Kantar explained that deer are known as “edge” species, in that they tend to flourish in the transition spaces between, say, a forest and a field. This year, with so much natural food in the woods, deer might not be so apt to wander into those fields, and might be targeting acorns instead.

“Maybe these deer are on those hardwood ridges and places where the food is a little bit more [abundant] than they’ve been in the past because it’s such a big year for acorns,” he said.

Nathan Bieber, the Maine Department of Inland Fisheries and Wildlife’s deer biologist, said one crucial first step should precede any hunting.

“If a hunter is eyeing up a spot and they haven’t contacted that landowner, that’s something they should do,” Bieber said. “Better late than never, and developing that kind of cooperative relationship with a landowner makes it more likely that their land will be available to hunt in the future.”

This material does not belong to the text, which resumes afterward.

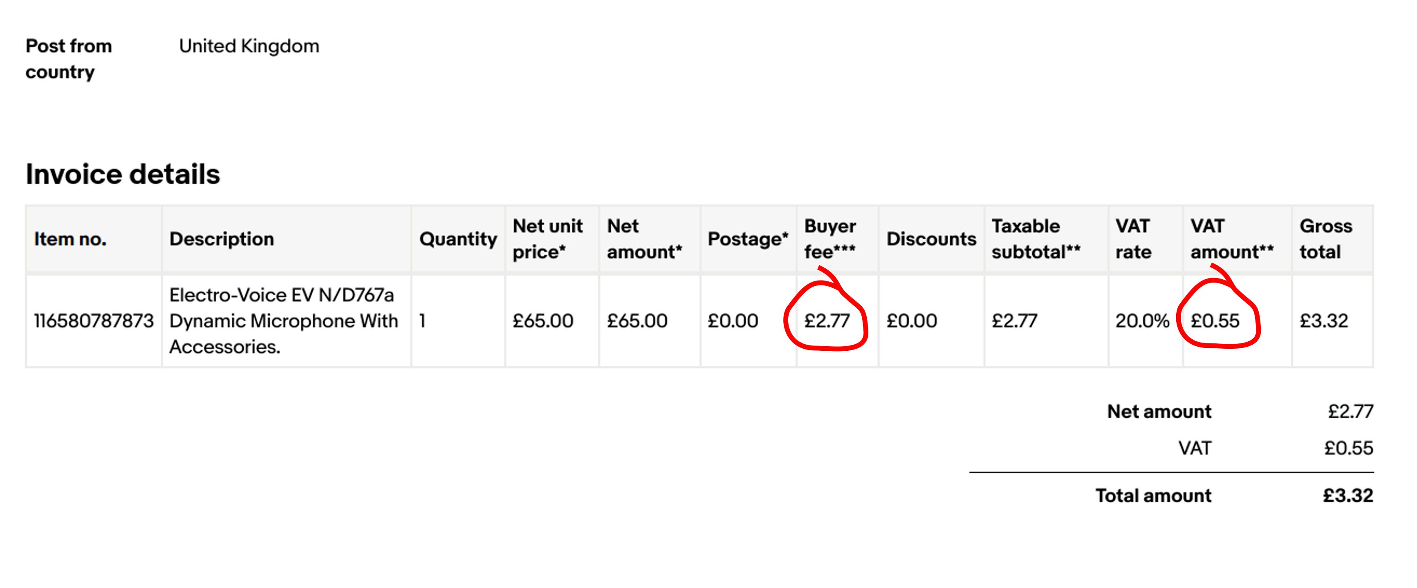Click the Total amount £3.32 value

tap(1348, 496)
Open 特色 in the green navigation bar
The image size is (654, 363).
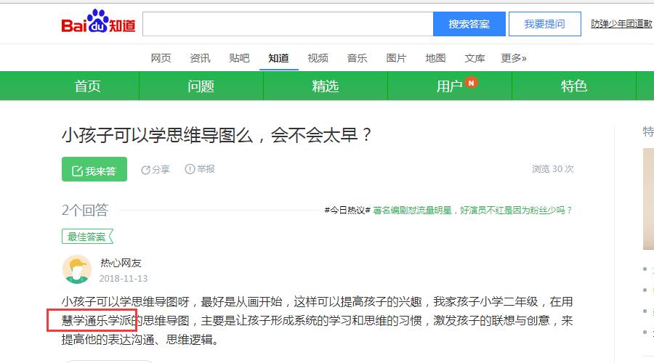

Among Bieber’s other tips:
Practice, practice, practice.

“Spend some time at the shooting range,” he said. “Knowing where the deer are isn’t that helpful if you can’t make a good shot.”

Don’t be too proud to ask for help.

“If you have permission to hunt an area but haven’t scouted it much, ask the landowner what they’re seeing and what areas they might recommend,” Bieber said.

Get back to the basics.

“‘Still hunting’ can be an effective way to kind of scout and hunt at the same time. Still hunting just involves slowly stalking through an area stopping now and then to watch and wait,” Bieber said. “You might just quietly walk 100 yards, stand up against a tree for 15 minutes, creep along another 100 yards and wait again. This way you’re hunting in a way that isn’t disturbing everything around and scouting what’s in the area.”

Other tips that could pay off, according to Kantar:

It’s never too late to start learning about the land you’re hunting.

“Depending on how much time you have to go out, have the mindset that you’re actually going to scout while you’re deer hunting,” Kantar said.

Take advantage of technology.

“These days with Google Earth and all that type of stuff people can do a lot of homework in one evening [at their computer],” Kantar said. “You could Google ‘Northeast hunting’ and start looking at Google Earth and pick out some places right there.”

Among the resources one might find online: Areas where the public is welcome to hunt due to conservation easements and agreements.

Concentrate on food sources that you find.

“Obviously, this year is a big food year. We have acorns and we have beechnuts. We have apples,” Kantar said. “[Focusing on those areas is] obviously something that would kind of be a first step.”

And one more tip:
Finally, a piece of advice from a guy (me) who has never filled his tag, but who knows plenty of people who have.

Just get out there.

Unless you’re like a co-worker of mine who accidentally “harvests” a deer or three each year while he’s driving his truck back and forth between Bangor and Belfast, you’re not going to have any luck putting venison in the freezer unless you actually get into the woods.

And the more often you head out, the better your odds will get.

You can take that advice to the bank.